* _CONSIGNE_
Recopiez mot pour mot tout le texte sur les immeubles de bureaux laissés vides.

Bu­reaux ha­bi­tés, prière de ne pas dé­mo­lir

Dans ce dossier, Isabel Concheiro nous invite à changer notre perception de l'ordinaire, par un diagnostique architectural, technique et urbain des surfaces de travail délaissées dans les centres-villes et les périphéries. Article de cadrage du dossier du TRACÉS du mois de juillet. 

Date de publication
18-07-2022
Isabel Concheiro
Architecte, maître d’enseignement et responsable adjointe du Joint Master of Architecture, HEIA-Fribourg, et éditrice de la plateforme TRANSFER

«Ne jamais démolir, toujours transformer»: le fameux aphorisme de Lacaton et Vassal est (malheureusement) toujours d’actualité. En Suisse aussi, la démolition semble encore être une pratique courante, comme le montre le projet participatif Abriss-Atlas Schweiz (Atlas de la démolition)1 mis en place par le collectif Countdown 2030. Son objectif est de recenser les immeubles démolis ou menacés de démolition en Suisse, dont plusieurs bâtiments administratifs de la seconde moitié du siècle dernier. Ces objets représentent une part significative du parc bâti. Nés de l’essor économique de l’après-guerre, ils sont énergétiquement obsolètes, généralement sans valeur patrimoniale et confrontés aux changements structurels de modes de travail que la pandémie a accélérés. Ainsi, de nombreux immeubles de bureaux sont aujourd’hui inoccupés dans différentes villes d’Europe et, selon les prévisions, le seront aussi dans les années à venir.

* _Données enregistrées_
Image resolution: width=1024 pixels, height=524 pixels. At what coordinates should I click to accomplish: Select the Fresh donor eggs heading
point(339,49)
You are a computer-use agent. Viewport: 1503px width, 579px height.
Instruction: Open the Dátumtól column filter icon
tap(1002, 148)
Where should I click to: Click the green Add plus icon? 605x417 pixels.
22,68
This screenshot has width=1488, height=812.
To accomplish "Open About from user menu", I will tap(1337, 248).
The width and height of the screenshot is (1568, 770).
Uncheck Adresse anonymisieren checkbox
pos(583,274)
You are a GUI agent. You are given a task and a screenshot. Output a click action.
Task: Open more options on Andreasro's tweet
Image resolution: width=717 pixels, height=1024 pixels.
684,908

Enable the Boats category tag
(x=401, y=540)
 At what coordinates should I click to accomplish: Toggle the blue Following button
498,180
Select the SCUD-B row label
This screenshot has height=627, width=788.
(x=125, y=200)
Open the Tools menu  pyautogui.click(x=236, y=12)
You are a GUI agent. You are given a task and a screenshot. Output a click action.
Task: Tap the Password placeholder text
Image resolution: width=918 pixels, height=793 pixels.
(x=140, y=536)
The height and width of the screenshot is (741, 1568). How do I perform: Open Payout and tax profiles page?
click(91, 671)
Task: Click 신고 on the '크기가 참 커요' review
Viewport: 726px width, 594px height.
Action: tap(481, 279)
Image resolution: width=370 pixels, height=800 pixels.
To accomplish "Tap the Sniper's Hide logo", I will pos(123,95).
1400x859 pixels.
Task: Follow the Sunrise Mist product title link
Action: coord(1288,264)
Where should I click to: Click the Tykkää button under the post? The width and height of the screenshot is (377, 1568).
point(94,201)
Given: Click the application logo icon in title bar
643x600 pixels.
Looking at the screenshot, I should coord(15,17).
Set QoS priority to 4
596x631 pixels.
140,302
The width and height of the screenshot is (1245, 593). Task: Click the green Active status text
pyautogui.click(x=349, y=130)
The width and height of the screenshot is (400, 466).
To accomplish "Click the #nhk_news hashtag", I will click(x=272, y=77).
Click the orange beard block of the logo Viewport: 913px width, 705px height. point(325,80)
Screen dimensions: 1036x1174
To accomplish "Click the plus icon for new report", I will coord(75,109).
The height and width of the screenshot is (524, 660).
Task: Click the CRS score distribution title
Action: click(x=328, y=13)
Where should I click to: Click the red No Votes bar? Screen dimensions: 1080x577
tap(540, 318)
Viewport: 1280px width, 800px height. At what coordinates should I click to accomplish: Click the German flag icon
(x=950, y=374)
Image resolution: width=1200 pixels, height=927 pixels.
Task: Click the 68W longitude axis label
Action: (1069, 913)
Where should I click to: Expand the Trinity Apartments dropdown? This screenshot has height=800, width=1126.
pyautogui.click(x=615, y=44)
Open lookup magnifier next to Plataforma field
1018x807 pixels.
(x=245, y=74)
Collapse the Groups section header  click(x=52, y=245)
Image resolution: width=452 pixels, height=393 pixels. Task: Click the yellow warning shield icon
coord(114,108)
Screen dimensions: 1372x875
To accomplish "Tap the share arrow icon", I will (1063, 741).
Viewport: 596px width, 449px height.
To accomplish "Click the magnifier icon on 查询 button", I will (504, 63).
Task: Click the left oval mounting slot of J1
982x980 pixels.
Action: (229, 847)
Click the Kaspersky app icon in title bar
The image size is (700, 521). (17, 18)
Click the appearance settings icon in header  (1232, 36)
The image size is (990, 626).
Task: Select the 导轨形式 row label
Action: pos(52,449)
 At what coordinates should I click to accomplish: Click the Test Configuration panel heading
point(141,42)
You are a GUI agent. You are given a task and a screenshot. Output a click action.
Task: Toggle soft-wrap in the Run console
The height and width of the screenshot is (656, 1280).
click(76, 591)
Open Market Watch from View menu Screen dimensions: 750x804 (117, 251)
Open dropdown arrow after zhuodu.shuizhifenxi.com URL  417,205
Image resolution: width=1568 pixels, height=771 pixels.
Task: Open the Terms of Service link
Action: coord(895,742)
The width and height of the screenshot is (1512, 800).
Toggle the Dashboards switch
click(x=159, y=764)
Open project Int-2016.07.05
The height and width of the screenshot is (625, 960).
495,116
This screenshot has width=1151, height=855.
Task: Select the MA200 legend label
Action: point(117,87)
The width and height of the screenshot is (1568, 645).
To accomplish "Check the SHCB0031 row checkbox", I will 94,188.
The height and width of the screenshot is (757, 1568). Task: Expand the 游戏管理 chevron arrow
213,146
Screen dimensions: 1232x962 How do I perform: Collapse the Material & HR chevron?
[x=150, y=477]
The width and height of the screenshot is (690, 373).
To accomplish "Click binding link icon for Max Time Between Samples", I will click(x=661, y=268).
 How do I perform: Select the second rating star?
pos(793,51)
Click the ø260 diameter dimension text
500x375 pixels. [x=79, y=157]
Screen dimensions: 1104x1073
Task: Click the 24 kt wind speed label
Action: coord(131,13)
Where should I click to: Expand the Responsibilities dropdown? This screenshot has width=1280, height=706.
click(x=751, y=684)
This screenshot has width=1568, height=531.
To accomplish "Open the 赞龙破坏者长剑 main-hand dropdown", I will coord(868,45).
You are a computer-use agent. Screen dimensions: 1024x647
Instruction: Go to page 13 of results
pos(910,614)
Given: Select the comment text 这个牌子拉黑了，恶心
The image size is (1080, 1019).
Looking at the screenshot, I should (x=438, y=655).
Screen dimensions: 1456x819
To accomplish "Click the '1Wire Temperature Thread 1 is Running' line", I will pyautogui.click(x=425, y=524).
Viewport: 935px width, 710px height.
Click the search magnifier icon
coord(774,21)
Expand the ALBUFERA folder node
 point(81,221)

* _RÉSULTAT_
Bu­reaux ha­bi­tés, prière de ne pas dé­mo­lir

Dans ce dossier, Isabel Concheiro nous invite à changer notre perception de l'ordinaire, par un diagnostique architectural, technique et urbain des surfaces de travail délaissées dans les centres-villes et les périphéries. Article de cadrage du dossier du TRACÉS du mois de juillet. 

Date de publication
18-07-2022
Isabel Concheiro
Architecte, maître d’enseignement et responsable adjointe du Joint Master of Architecture, HEIA-Fribourg, et éditrice de la plateforme TRANSFER

«Ne jamais démolir, toujours transformer»: le fameux aphorisme de Lacaton et Vassal est (malheureusement) toujours d’actualité. En Suisse aussi, la démolition semble encore être une pratique courante, comme le montre le projet participatif Abriss-Atlas Schweiz (Atlas de la démolition)1 mis en place par le collectif Countdown 2030. Son objectif est de recenser les immeubles démolis ou menacés de démolition en Suisse, dont plusieurs bâtiments administratifs de la seconde moitié du siècle dernier. Ces objets représentent une part significative du parc bâti. Nés de l’essor économique de l’après-guerre, ils sont énergétiquement obsolètes, généralement sans valeur patrimoniale et confrontés aux changements structurels de modes de travail que la pandémie a accélérés. Ainsi, de nombreux immeubles de bureaux sont aujourd’hui inoccupés dans différentes villes d’Europe et, selon les prévisions, le seront aussi dans les années à venir.